Instructions to follow: Every line of the material must be set down again without alteration.

Data shown:
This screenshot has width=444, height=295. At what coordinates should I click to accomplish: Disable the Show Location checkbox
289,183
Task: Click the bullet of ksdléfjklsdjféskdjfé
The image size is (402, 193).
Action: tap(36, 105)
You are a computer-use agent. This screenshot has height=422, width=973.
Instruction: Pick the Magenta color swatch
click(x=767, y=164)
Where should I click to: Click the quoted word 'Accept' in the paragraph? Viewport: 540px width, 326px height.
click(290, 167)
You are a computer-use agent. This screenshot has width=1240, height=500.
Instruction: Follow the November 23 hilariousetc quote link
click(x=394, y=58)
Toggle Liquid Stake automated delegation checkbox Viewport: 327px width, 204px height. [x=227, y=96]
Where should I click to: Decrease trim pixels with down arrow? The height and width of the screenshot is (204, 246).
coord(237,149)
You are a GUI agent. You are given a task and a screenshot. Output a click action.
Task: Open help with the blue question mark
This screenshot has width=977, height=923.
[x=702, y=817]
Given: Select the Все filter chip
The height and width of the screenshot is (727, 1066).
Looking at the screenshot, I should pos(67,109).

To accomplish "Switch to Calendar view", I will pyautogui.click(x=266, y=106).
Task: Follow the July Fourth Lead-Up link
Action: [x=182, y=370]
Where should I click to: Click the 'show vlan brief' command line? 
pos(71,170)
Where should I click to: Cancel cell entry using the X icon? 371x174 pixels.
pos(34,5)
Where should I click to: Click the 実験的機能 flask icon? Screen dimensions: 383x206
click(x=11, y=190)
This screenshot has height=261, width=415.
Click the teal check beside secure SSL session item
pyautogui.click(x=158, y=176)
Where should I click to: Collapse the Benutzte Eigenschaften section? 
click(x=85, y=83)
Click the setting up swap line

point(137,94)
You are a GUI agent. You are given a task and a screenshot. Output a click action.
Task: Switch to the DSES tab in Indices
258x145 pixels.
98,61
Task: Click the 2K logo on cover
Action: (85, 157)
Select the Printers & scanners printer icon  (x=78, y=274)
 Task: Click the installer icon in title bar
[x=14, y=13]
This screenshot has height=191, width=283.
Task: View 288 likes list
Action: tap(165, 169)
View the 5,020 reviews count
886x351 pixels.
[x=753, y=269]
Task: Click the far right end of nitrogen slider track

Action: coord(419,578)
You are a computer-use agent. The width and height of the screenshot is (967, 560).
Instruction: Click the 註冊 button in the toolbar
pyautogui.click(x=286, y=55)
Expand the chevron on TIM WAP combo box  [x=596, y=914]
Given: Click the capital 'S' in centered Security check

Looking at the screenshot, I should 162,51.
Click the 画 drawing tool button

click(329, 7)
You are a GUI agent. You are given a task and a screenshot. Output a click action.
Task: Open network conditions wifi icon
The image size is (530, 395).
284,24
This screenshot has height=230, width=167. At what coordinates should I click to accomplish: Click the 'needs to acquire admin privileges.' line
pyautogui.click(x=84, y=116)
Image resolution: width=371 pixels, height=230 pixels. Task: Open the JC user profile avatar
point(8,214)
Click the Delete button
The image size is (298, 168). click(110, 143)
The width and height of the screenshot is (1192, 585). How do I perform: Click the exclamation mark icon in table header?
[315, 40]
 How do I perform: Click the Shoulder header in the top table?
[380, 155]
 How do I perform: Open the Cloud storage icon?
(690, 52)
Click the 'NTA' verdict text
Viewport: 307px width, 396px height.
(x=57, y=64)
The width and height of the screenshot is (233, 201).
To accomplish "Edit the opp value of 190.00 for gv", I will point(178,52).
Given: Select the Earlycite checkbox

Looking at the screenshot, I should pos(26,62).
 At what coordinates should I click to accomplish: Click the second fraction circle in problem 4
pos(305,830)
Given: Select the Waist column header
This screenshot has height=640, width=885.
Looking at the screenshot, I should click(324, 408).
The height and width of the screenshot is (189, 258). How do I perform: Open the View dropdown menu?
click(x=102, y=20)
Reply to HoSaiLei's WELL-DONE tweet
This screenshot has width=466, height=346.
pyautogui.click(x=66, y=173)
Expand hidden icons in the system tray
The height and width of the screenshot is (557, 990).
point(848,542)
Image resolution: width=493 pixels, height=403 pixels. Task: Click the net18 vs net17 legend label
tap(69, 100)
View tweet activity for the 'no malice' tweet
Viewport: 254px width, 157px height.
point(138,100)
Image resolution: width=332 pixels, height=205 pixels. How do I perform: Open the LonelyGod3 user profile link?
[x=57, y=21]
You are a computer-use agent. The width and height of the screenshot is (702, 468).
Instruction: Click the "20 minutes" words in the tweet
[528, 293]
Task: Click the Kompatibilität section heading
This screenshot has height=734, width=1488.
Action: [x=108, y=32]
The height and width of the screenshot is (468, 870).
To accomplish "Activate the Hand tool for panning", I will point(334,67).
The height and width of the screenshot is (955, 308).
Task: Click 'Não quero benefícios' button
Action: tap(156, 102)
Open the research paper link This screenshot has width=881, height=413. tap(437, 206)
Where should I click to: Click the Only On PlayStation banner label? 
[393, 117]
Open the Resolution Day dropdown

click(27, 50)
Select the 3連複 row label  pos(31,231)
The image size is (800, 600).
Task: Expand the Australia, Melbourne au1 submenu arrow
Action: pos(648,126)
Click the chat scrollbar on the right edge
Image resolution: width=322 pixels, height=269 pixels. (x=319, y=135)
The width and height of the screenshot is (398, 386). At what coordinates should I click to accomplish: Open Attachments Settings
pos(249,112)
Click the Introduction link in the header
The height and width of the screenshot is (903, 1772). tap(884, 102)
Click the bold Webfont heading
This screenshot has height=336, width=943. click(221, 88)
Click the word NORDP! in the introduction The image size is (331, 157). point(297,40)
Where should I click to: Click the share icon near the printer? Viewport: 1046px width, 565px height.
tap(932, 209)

Answer to the problem:
This screenshot has width=444, height=295. At what coordinates should I click to accomplish: Disable the Show Location checkbox
289,183
Task: Click the bullet of ksdléfjklsdjféskdjfé
The image size is (402, 193).
Action: tap(36, 105)
You are a computer-use agent. This screenshot has height=422, width=973.
Instruction: Pick the Magenta color swatch
click(x=767, y=164)
Where should I click to: Click the quoted word 'Accept' in the paragraph? Viewport: 540px width, 326px height.
click(290, 167)
You are a computer-use agent. This screenshot has width=1240, height=500.
Instruction: Follow the November 23 hilariousetc quote link
click(x=394, y=58)
Toggle Liquid Stake automated delegation checkbox Viewport: 327px width, 204px height. [x=227, y=96]
Where should I click to: Decrease trim pixels with down arrow? The height and width of the screenshot is (204, 246).
coord(237,149)
You are a GUI agent. You are given a task and a screenshot. Output a click action.
Task: Open help with the blue question mark
This screenshot has width=977, height=923.
[x=702, y=817]
Given: Select the Все filter chip
The height and width of the screenshot is (727, 1066).
Looking at the screenshot, I should pos(67,109).

To accomplish "Switch to Calendar view", I will pyautogui.click(x=266, y=106).
Task: Follow the July Fourth Lead-Up link
Action: [x=182, y=370]
Where should I click to: Click the 'show vlan brief' command line? 
pos(71,170)
Where should I click to: Cancel cell entry using the X icon? 371x174 pixels.
pos(34,5)
Where should I click to: Click the 実験的機能 flask icon? Screen dimensions: 383x206
click(x=11, y=190)
This screenshot has height=261, width=415.
Click the teal check beside secure SSL session item
pyautogui.click(x=158, y=176)
Where should I click to: Collapse the Benutzte Eigenschaften section? 
click(x=85, y=83)
Click the setting up swap line

point(137,94)
You are a GUI agent. You are given a task and a screenshot. Output a click action.
Task: Switch to the DSES tab in Indices
258x145 pixels.
98,61
Task: Click the 2K logo on cover
Action: (85, 157)
Select the Printers & scanners printer icon  (x=78, y=274)
 Task: Click the installer icon in title bar
[x=14, y=13]
This screenshot has height=191, width=283.
Task: View 288 likes list
Action: tap(165, 169)
View the 5,020 reviews count
886x351 pixels.
[x=753, y=269]
Task: Click the far right end of nitrogen slider track

Action: coord(419,578)
You are a computer-use agent. The width and height of the screenshot is (967, 560).
Instruction: Click the 註冊 button in the toolbar
pyautogui.click(x=286, y=55)
Expand the chevron on TIM WAP combo box  [x=596, y=914]
Given: Click the capital 'S' in centered Security check

Looking at the screenshot, I should 162,51.
Click the 画 drawing tool button

click(329, 7)
You are a GUI agent. You are given a task and a screenshot. Output a click action.
Task: Open network conditions wifi icon
The image size is (530, 395).
284,24
This screenshot has height=230, width=167. At what coordinates should I click to accomplish: Click the 'needs to acquire admin privileges.' line
pyautogui.click(x=84, y=116)
Image resolution: width=371 pixels, height=230 pixels. Task: Open the JC user profile avatar
point(8,214)
Click the Delete button
The image size is (298, 168). click(110, 143)
The width and height of the screenshot is (1192, 585). How do I perform: Click the exclamation mark icon in table header?
[315, 40]
 How do I perform: Click the Shoulder header in the top table?
[380, 155]
 How do I perform: Open the Cloud storage icon?
(690, 52)
Click the 'NTA' verdict text
Viewport: 307px width, 396px height.
(x=57, y=64)
The width and height of the screenshot is (233, 201).
To accomplish "Edit the opp value of 190.00 for gv", I will point(178,52).
Given: Select the Earlycite checkbox

Looking at the screenshot, I should pos(26,62).
 At what coordinates should I click to accomplish: Click the second fraction circle in problem 4
pos(305,830)
Given: Select the Waist column header
This screenshot has height=640, width=885.
Looking at the screenshot, I should click(324, 408).
The height and width of the screenshot is (189, 258). How do I perform: Open the View dropdown menu?
click(x=102, y=20)
Reply to HoSaiLei's WELL-DONE tweet
This screenshot has width=466, height=346.
pyautogui.click(x=66, y=173)
Expand hidden icons in the system tray
The height and width of the screenshot is (557, 990).
point(848,542)
Image resolution: width=493 pixels, height=403 pixels. Task: Click the net18 vs net17 legend label
tap(69, 100)
View tweet activity for the 'no malice' tweet
Viewport: 254px width, 157px height.
point(138,100)
Image resolution: width=332 pixels, height=205 pixels. How do I perform: Open the LonelyGod3 user profile link?
[x=57, y=21]
You are a computer-use agent. The width and height of the screenshot is (702, 468).
Instruction: Click the "20 minutes" words in the tweet
[528, 293]
Task: Click the Kompatibilität section heading
This screenshot has height=734, width=1488.
Action: [x=108, y=32]
The height and width of the screenshot is (468, 870).
To accomplish "Activate the Hand tool for panning", I will point(334,67).
The height and width of the screenshot is (955, 308).
Task: Click 'Não quero benefícios' button
Action: tap(156, 102)
Open the research paper link This screenshot has width=881, height=413. tap(437, 206)
Where should I click to: Click the Only On PlayStation banner label? 
[393, 117]
Open the Resolution Day dropdown

click(27, 50)
Select the 3連複 row label  pos(31,231)
The image size is (800, 600).
Task: Expand the Australia, Melbourne au1 submenu arrow
Action: pos(648,126)
Click the chat scrollbar on the right edge
Image resolution: width=322 pixels, height=269 pixels. (x=319, y=135)
The width and height of the screenshot is (398, 386). At what coordinates should I click to accomplish: Open Attachments Settings
pos(249,112)
Click the Introduction link in the header
The height and width of the screenshot is (903, 1772). tap(884, 102)
Click the bold Webfont heading
This screenshot has height=336, width=943. click(221, 88)
Click the word NORDP! in the introduction The image size is (331, 157). point(297,40)
Where should I click to: Click the share icon near the printer? Viewport: 1046px width, 565px height.
tap(932, 209)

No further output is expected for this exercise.